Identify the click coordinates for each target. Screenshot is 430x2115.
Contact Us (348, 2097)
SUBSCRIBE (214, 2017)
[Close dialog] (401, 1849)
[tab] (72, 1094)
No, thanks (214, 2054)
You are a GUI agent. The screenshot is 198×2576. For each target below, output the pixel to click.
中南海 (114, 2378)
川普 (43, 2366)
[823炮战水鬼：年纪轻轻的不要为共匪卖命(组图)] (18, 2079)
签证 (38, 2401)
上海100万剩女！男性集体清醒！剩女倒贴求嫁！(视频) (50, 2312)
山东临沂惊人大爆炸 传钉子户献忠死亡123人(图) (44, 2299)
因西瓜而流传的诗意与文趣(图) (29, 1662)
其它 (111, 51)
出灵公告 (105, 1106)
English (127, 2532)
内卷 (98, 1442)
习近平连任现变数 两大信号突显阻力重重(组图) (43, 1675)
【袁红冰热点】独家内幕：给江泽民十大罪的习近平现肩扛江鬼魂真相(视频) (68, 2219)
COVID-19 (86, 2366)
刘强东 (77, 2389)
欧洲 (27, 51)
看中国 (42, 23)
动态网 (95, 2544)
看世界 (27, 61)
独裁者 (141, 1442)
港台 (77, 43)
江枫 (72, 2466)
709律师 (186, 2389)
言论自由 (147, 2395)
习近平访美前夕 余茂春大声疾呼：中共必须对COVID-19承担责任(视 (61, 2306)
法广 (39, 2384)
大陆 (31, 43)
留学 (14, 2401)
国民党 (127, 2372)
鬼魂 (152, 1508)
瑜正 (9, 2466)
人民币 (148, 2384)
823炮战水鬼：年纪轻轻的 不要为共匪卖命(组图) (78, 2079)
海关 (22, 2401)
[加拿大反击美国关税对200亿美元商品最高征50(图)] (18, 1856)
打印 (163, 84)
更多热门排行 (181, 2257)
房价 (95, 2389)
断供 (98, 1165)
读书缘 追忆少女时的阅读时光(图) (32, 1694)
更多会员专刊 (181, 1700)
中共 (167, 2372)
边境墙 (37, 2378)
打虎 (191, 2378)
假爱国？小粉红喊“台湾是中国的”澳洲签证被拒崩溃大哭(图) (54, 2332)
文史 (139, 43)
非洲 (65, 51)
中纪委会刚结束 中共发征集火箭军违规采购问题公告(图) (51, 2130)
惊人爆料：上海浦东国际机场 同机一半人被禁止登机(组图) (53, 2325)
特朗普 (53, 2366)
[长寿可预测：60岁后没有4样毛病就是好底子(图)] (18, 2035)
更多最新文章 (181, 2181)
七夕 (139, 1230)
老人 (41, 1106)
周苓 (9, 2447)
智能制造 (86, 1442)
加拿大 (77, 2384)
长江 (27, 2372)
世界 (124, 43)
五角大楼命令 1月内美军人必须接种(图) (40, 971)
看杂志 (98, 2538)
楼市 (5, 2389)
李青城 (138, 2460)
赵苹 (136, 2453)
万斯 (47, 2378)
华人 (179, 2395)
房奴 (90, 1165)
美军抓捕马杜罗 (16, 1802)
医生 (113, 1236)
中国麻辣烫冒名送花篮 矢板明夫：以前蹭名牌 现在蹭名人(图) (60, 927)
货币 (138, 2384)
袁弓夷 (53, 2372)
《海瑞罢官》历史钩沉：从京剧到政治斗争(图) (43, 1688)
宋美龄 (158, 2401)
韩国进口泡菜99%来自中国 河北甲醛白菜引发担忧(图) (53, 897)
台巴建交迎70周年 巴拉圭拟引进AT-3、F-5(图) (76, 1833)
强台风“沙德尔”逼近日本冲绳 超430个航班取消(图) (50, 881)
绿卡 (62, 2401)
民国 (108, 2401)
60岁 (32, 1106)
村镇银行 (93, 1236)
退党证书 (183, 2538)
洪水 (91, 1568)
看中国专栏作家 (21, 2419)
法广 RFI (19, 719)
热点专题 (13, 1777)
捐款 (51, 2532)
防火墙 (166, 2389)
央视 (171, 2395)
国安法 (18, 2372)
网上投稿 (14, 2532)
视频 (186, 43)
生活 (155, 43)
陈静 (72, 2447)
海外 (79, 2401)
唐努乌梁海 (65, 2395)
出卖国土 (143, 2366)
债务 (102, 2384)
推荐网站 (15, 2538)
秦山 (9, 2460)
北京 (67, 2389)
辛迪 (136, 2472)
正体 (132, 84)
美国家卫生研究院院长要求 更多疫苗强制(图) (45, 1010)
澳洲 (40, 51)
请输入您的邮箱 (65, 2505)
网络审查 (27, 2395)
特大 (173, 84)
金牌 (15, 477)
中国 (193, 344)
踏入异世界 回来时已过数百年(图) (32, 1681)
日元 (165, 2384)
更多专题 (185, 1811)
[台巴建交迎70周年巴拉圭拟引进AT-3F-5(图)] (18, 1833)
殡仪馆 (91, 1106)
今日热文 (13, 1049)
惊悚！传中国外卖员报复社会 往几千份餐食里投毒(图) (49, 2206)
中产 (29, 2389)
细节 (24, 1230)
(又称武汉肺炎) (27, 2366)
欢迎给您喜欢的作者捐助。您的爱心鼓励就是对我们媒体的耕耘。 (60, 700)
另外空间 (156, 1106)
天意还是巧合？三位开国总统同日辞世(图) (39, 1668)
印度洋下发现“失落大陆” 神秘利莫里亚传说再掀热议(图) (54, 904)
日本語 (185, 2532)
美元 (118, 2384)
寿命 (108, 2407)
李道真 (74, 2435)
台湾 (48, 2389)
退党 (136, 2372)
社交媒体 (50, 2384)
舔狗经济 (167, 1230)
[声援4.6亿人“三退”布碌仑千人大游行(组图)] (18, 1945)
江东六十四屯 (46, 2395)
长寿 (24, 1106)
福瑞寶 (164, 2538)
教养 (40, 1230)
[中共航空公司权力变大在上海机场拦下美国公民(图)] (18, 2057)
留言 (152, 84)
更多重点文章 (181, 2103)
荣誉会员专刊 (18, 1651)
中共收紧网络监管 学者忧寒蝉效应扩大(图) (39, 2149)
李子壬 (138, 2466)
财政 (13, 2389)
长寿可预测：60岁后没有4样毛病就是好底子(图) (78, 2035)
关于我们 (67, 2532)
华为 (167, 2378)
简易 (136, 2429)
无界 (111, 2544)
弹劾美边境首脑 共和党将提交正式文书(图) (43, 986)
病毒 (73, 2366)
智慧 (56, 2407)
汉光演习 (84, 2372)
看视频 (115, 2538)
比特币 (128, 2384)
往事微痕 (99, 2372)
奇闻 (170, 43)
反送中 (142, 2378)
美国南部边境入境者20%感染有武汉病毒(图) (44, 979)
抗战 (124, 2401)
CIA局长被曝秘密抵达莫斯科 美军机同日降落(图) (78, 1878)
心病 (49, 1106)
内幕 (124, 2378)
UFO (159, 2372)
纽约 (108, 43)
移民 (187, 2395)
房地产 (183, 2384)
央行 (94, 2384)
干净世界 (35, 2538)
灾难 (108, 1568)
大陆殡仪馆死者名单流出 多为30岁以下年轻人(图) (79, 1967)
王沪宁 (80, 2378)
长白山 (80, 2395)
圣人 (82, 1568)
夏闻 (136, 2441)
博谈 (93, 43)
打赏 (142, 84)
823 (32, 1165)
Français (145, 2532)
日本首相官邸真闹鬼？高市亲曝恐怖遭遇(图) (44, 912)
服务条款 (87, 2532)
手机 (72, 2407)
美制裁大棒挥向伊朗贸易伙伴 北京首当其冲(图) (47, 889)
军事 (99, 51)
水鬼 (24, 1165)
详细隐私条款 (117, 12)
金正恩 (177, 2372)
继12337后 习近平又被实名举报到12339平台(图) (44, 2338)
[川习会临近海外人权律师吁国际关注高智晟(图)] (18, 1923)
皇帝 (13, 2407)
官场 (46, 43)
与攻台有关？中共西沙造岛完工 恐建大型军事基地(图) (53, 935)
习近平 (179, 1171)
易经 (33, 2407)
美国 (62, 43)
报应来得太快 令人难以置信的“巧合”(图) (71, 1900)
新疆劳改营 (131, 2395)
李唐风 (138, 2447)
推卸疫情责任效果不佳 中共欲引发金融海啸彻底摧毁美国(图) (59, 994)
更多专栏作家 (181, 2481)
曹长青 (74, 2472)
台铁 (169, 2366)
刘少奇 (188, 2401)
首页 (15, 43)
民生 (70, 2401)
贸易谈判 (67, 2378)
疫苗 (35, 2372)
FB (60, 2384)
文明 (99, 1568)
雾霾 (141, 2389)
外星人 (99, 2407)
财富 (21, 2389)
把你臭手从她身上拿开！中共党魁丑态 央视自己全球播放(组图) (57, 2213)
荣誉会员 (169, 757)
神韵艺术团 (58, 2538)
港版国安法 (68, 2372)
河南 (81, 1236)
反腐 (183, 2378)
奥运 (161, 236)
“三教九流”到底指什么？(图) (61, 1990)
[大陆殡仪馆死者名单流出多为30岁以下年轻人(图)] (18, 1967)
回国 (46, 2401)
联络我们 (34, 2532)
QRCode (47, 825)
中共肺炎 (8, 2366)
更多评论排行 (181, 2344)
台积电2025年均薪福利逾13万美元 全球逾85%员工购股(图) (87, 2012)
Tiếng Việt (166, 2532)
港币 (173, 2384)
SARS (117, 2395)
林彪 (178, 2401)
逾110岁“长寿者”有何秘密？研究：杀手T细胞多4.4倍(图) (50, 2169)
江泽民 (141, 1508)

▶ [What you will do] Only the lines from the one containing "灾难 (108, 1568)" through the one containing "金正恩 (177, 2372)" are to be retyped, both boundary lines included, with no other material.

▶ [Exercise result]
灾难 (108, 1568)
大陆殡仪馆死者名单流出 多为30岁以下年轻人(图) (79, 1967)
王沪宁 (80, 2378)
长白山 (80, 2395)
圣人 (82, 1568)
夏闻 (136, 2441)
博谈 (93, 43)
打赏 (142, 84)
823 (32, 1165)
Français (145, 2532)
日本首相官邸真闹鬼？高市亲曝恐怖遭遇(图) (44, 912)
服务条款 (87, 2532)
手机 (72, 2407)
美制裁大棒挥向伊朗贸易伙伴 北京首当其冲(图) (47, 889)
军事 (99, 51)
水鬼 (24, 1165)
详细隐私条款 (117, 12)
金正恩 (177, 2372)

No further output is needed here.